あ、傷は癒やしていないから、血が吹き出しているよ。
「閣下。魔王イーラシオンの魔導の杖『レリーキアテュシアー』は、封印されていたはずです。その封印を解く行為は、閣下と言えども許されることではありません」
魔術師長モードのクロードが、王弟の手から杖を弾き飛ばす。すると空間から手が出てきて、杖を回収していった。
じじぃ。ホラーみたいで怖いから、その回収方法はやめたほうが良い。
「では、最後の一人」
私は左を王弟の正面にかざす。するとそこには円形の陣が光を帯びながら出現した。その光の中から金髪の青年が姿を現す。
王太子の王子のジャンハルトだ。
その姿は正に戦場に立つ戦士。『深潭の竜王イーラシオン』を倒してこの国を作り上げた初代国王を彷彿させる姿だ。

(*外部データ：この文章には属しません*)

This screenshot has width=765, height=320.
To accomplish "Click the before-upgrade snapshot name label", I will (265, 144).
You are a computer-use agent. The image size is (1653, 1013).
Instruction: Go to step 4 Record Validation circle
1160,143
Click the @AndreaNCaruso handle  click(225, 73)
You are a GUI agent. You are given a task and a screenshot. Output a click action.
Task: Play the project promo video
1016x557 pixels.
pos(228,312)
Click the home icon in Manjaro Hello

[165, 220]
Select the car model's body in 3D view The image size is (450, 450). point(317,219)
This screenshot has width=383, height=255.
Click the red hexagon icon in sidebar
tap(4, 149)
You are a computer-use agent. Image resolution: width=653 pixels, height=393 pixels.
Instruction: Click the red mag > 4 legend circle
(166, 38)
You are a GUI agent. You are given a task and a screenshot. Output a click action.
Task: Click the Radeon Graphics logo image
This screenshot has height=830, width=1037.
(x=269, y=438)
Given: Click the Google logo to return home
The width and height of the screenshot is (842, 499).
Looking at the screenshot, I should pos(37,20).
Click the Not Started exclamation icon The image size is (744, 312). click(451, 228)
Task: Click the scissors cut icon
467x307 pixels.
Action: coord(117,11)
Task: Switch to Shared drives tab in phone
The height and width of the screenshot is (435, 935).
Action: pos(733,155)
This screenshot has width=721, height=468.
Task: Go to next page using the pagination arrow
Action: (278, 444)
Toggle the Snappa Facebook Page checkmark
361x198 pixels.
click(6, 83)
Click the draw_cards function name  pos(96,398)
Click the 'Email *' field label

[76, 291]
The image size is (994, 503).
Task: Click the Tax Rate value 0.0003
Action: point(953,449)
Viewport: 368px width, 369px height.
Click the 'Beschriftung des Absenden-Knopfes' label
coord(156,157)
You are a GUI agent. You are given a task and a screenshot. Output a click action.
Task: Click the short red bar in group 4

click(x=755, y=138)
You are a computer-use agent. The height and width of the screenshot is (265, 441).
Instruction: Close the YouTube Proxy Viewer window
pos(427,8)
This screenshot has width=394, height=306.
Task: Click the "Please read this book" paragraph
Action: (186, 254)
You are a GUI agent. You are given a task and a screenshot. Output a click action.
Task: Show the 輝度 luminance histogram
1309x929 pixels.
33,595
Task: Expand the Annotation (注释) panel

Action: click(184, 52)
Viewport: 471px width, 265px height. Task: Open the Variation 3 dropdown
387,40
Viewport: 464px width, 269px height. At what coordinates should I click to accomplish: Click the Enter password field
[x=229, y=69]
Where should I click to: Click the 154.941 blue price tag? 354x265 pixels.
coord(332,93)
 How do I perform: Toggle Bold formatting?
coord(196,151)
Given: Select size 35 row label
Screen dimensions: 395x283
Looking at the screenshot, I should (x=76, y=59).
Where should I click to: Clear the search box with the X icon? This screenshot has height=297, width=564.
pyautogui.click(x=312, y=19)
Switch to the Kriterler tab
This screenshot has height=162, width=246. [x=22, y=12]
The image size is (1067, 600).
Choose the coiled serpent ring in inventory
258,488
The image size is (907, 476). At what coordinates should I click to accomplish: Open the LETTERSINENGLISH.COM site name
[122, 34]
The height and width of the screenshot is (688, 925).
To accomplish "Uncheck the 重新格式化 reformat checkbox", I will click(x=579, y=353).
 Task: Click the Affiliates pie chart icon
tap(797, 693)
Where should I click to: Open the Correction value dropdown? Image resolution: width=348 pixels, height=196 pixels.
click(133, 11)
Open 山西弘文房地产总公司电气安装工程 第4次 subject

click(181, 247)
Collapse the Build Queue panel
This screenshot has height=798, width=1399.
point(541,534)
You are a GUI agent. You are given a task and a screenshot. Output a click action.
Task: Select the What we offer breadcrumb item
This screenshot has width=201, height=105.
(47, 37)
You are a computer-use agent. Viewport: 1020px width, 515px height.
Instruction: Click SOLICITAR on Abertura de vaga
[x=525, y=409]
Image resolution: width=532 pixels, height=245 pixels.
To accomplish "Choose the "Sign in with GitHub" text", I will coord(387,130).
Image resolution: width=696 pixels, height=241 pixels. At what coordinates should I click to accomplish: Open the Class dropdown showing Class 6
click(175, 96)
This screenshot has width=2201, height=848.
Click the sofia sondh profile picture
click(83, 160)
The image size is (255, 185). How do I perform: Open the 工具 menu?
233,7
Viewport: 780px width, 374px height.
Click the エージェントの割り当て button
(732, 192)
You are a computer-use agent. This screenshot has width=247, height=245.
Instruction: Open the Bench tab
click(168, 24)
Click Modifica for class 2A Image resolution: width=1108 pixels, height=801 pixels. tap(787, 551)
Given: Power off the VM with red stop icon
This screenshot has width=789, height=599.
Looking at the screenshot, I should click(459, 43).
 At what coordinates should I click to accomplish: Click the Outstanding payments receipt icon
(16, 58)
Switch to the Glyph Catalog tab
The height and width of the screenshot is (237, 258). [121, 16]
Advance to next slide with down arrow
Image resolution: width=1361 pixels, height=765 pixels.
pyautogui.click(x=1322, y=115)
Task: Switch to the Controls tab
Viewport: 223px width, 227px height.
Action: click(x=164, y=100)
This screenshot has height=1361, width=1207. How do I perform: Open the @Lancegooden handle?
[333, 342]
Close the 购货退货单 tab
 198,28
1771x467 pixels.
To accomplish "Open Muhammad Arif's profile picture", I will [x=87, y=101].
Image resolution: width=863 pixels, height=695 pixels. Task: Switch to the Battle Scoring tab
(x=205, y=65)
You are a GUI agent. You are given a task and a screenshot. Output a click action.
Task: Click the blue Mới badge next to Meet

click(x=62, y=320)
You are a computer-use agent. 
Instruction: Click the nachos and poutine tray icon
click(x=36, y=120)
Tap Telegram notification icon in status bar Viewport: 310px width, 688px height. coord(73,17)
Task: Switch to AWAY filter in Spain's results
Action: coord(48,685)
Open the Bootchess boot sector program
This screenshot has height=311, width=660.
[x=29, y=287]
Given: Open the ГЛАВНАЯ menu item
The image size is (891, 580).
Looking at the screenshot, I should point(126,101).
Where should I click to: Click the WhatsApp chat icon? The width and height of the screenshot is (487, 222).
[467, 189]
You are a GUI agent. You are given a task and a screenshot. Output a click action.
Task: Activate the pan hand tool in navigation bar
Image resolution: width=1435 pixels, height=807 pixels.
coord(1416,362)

「正当な王位の継承者として威厳を示すがよい。そして王太子の敵を討つがよい」
王族殺しは色々問題だ。結局、王族として王族に死を与えるのが一番いい。
「それともこの黒橡の魔女が、直接手をくだしてもよいのだぞ」
すると王子はこちらを向き、首を横に振った。
「父上の敵を討てる機会をくださり感謝をいたす」
そう言って剣を抜き、横一線に振るい、立ち上がるのがやっとの王弟の首をハネた。
王子は血に濡れた剣を上に掲げる。それはまるで、王太子である父親にその姿を見せつけるようだ。
胴と首が離れ倒れていく王弟。
「死を悼む場にて、このような騒ぎを起こしてしまったことには、王族を代表して謝罪する」
王子は王族にも関わらず、貴族たちに向かって頭を下げた。その行為に、いっそうざわめきが大きくなった。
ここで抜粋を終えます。